As I suggested above, the genesis that has resonated as somehow valid with so many resides in a basic religious problem-solving schematic. It's so much easier to believe something, even matters that tend to be contradictory, even matters that on their face are absurd, than it is to subject the question to diligent, honest inquiry.
This was slammed back to especial pertinence by a review of MSNBC's "Hardball" program of August 13, 2009, while Lawrence O'Donnell was filling in for Chris Matthews. (http://www.youtube.com/watch?v=rvy9MA9D6Yo )
In a town hall meeting the day prior to the "Hardball" broadcast, Pennsylvania's Senator Arlen Specter, amidst howling, roaring cheers of approval from the audience, was verbally accosted by 35-year old Katy Abrams, "This is about the systematic dismantling of this country. I don't want this country turning into Russia, turning into a socialist like country. My question for you is: What are you going to do to restore this country back to what our Founders created according to the Constitution?" Ms.
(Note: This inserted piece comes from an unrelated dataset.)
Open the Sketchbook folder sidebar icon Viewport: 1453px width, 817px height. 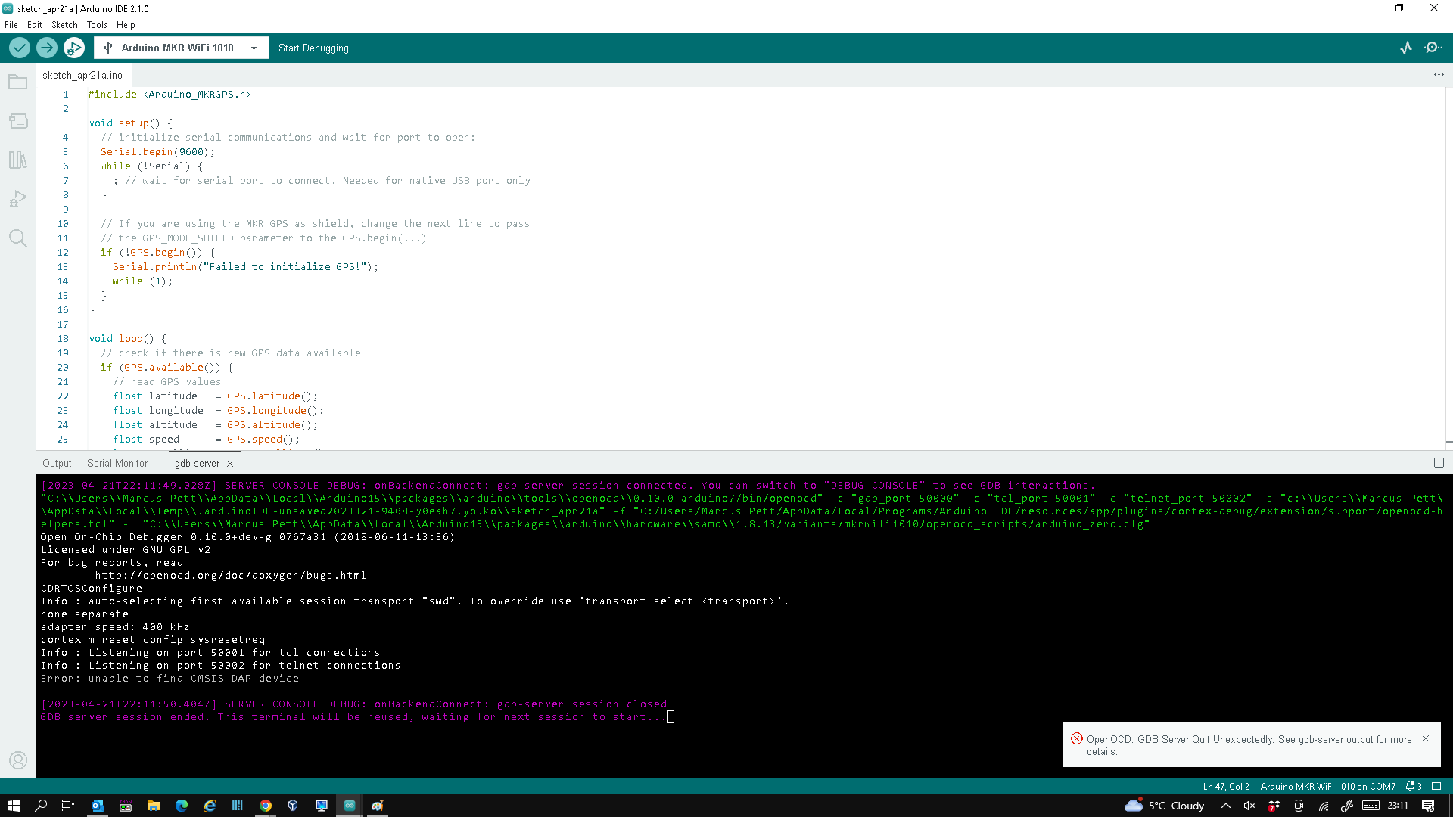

Abrams continued pumping her demanding fist up and down, and the crowd was on its feet, clapping and whistling its approval of her.
But when O'Donnell gently questioned Ms. Abrams of her basic understanding of the Constitution, or of programs like Social Security and Medicare, which her parents were enjoying, as did Sarah Palin, when she was asked concerning the "Bush Doctrine," or the newspapers she read to keep informed, she stammered, she hemmed, she hawed . . . she tripped over herself being dumb (as in both definitions of the word).
One of the many free sources I subscribe to and recommend is Pewresearch.org. Numerous, highly legitimate surveys reveal the tragic state of American ignorance over matters that no democracy can long suffer and expect to survive. Ms. Abram's demonstration and that of virtually all in the Tea Party movement, as well as that by Fox viewers mirrors those survey conclusions. Shouting about the Constitution and Founding Fathers may sound impressive, and may impress many. But unless one actually has a little knowledge about what one is ranting on, the sad truth is that that person, by definition, is ignorant, a fool, and is entitled only to ridicule, certainly not anyone's esteem or attention.